Karl & Co is a Norwegian situation comedy created by Tore Ryen, starring Nils Vogt reprising his role as Karl Reverud from the popular sitcom Mot i brøstet. It aired on TV 2, running for three seasons from 1998 to 2001, a total of 63 episodes.

Cast

Main
Nils Vogt as Karl Reverud
Knut Lystad as Ulf Rasch Ludvigsen
Harald Heide-Steen Jr. as Daniel Gasman Smestad
Grethe Kausland as Ruth Frantzen
Minken Fosheim as Vigdis Reverud

Recurring
Turid Balke as Mrs. Smith
Eldar Vågan as Torstein
Wenche Foss as Karl and Vigdis' mother

Plot
Following the events of the last episode of Mot i brøstet, Karl moves out of his old house and into a new apartment in downtown Oslo.
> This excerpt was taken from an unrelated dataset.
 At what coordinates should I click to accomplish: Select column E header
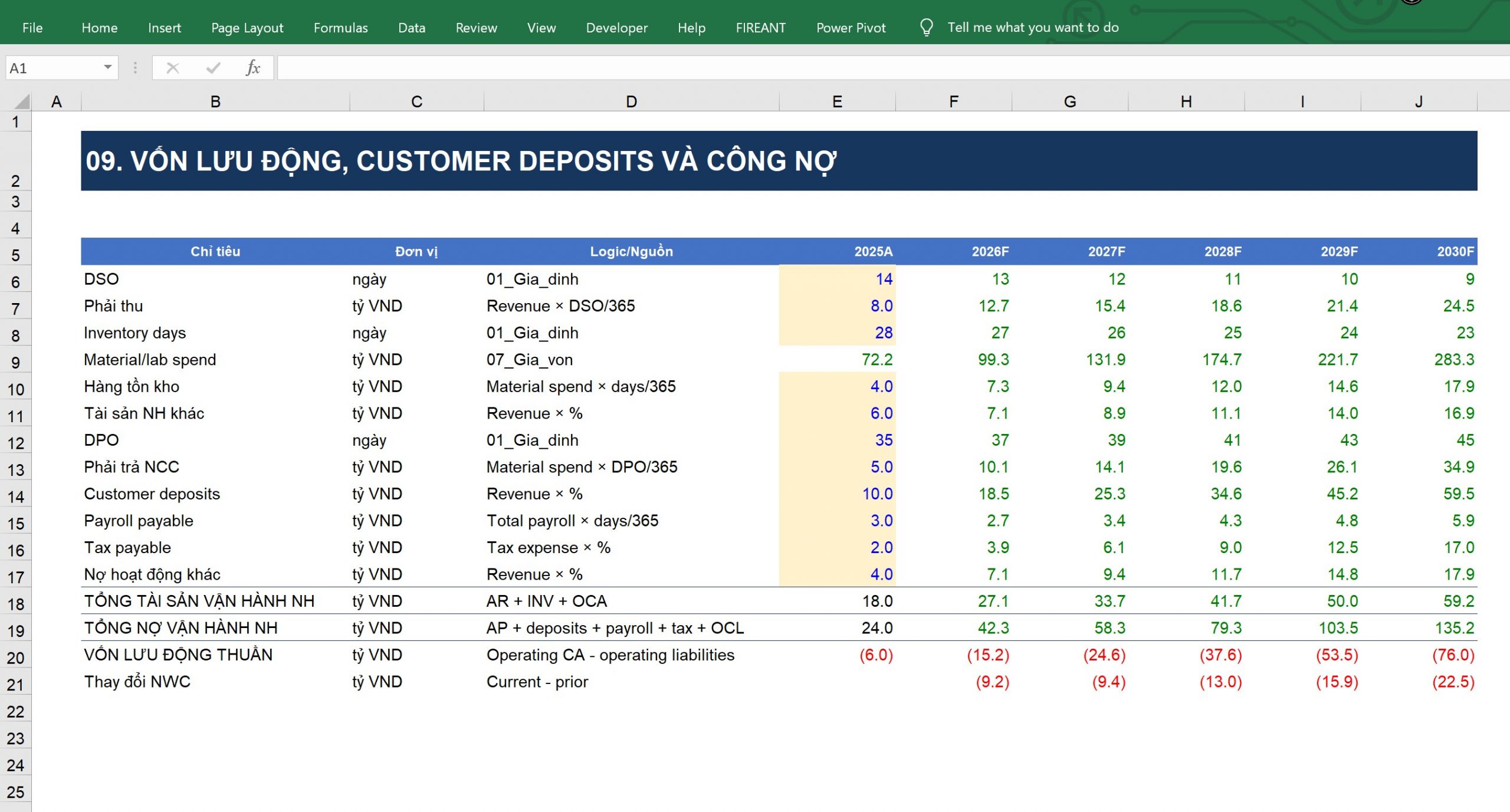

There he gets acquainted with the chairman Ulf, the janitor Smestad and the cleaning maid Mrs. Frantzen. His sister Vigdis also comes to visit frequently.

Episodes

Tusenårsfesten 
Tusenårsfesten was a direct-to-video special released in 1999, featuring characters of both Karl&Co and its predecessor, Mot i Brøstet. Originally 56 minutes, it was edited down to a double episode (running 47 minutes in total) for television and DVD. These cuts have made VHS copies and rips attractive as it is the only unedited version available.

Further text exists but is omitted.